- _What the exercise asks_: Starting with the line that has "Image resolution: width=688" in the records below and ending with the line that has "Select the Details", output those lines exactly and nothing more; omit the pictures.

[[ Provided information, beginning ]]

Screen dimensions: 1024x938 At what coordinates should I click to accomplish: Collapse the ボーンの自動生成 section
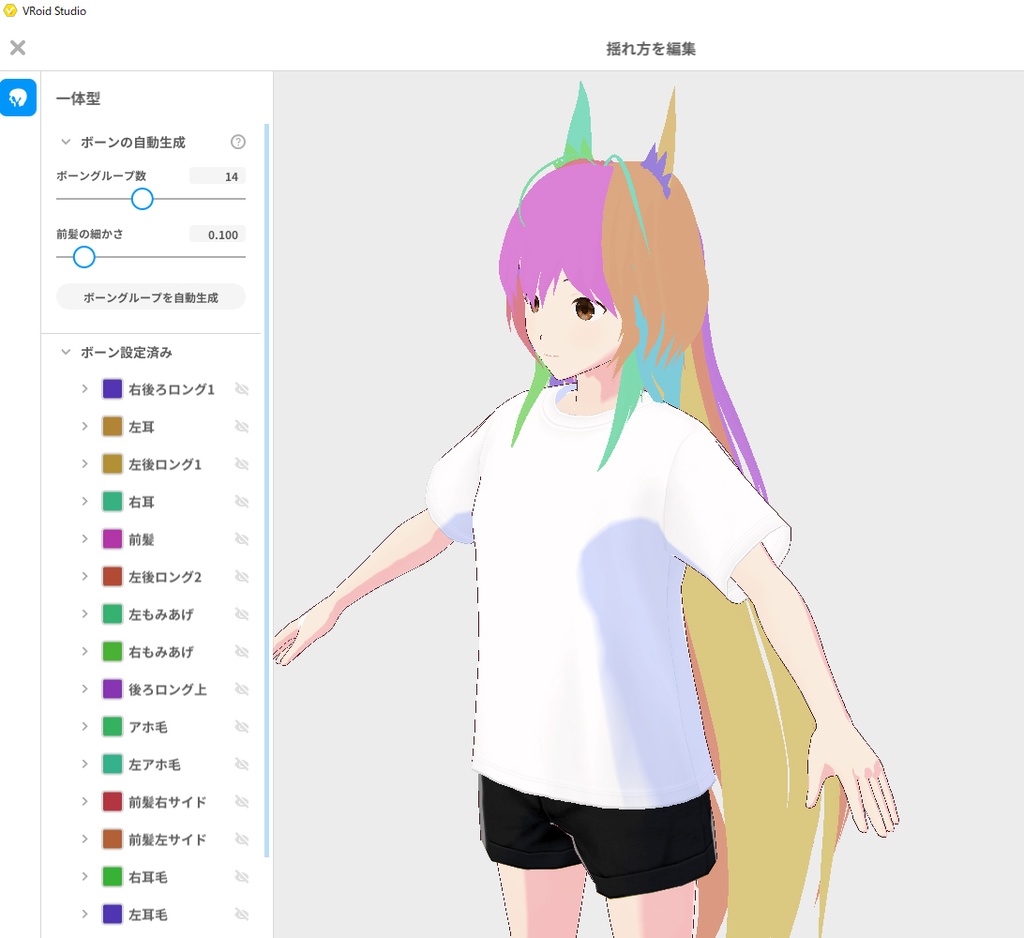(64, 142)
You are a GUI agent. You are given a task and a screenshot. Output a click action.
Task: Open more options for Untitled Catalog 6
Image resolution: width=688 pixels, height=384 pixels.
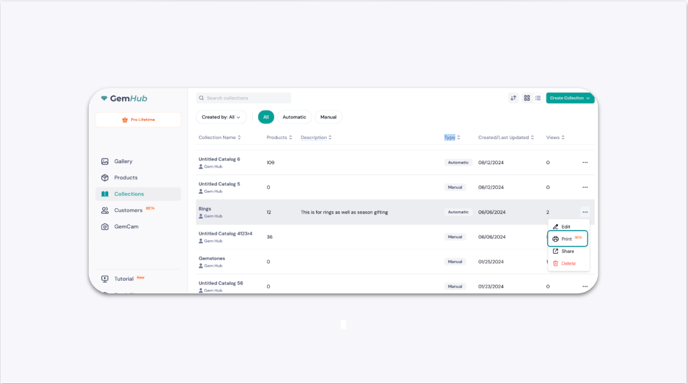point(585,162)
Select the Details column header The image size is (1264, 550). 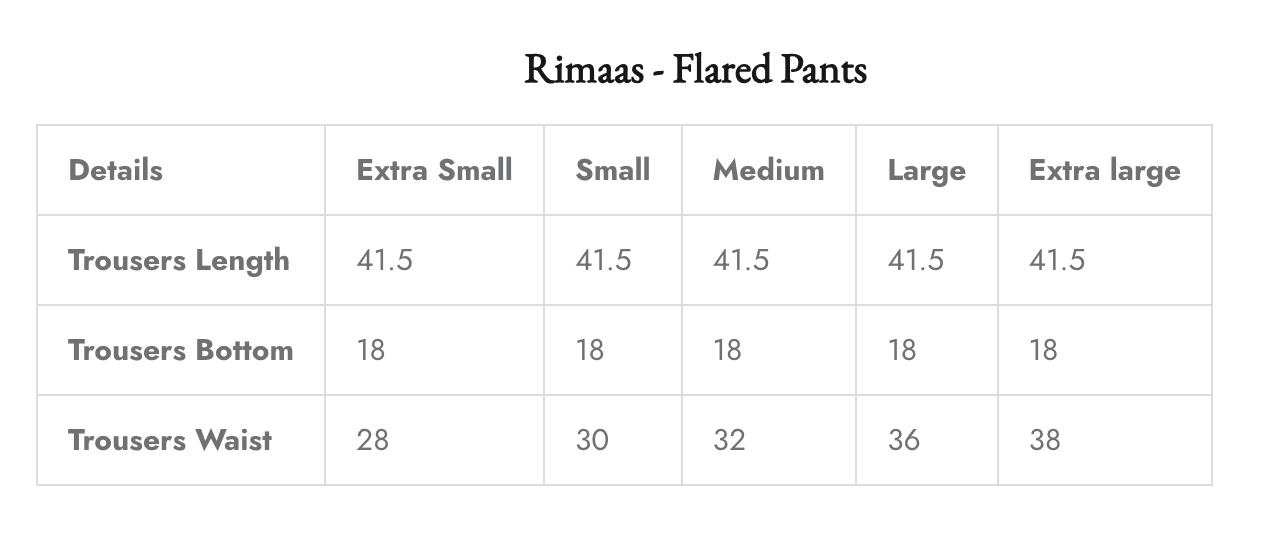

[[ Provided information, end ]]
[[ Provided information, beginning ]]

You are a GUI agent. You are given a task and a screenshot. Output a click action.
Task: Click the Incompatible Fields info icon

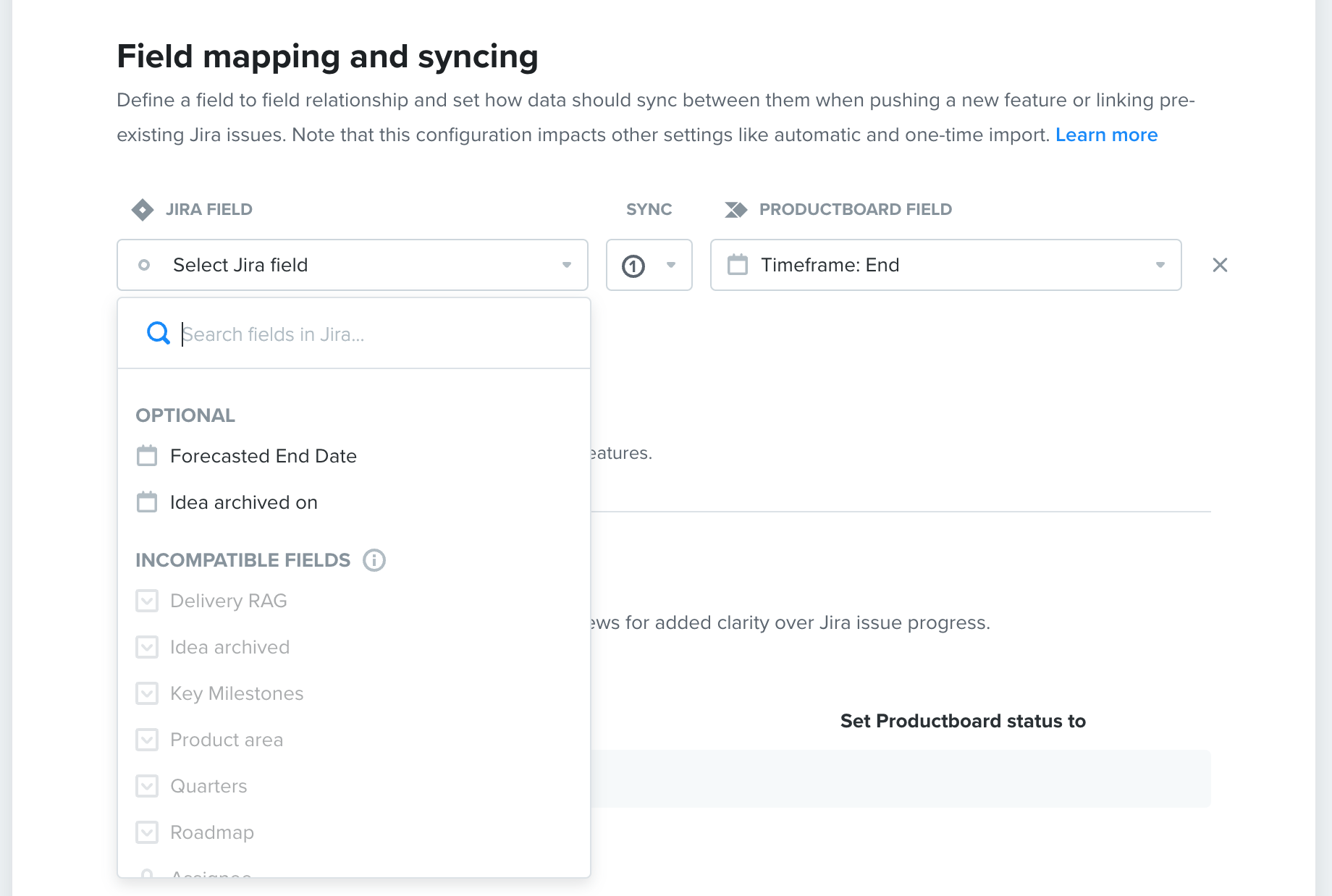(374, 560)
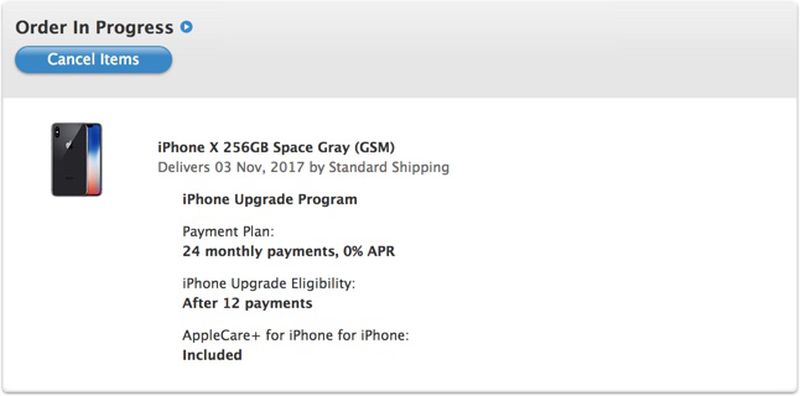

[[ Provided information, end ]]

- _Response box_:
Image resolution: width=688 pixels, height=384 pixels.
point(585,162)
Select the Details column header The image size is (1264, 550). 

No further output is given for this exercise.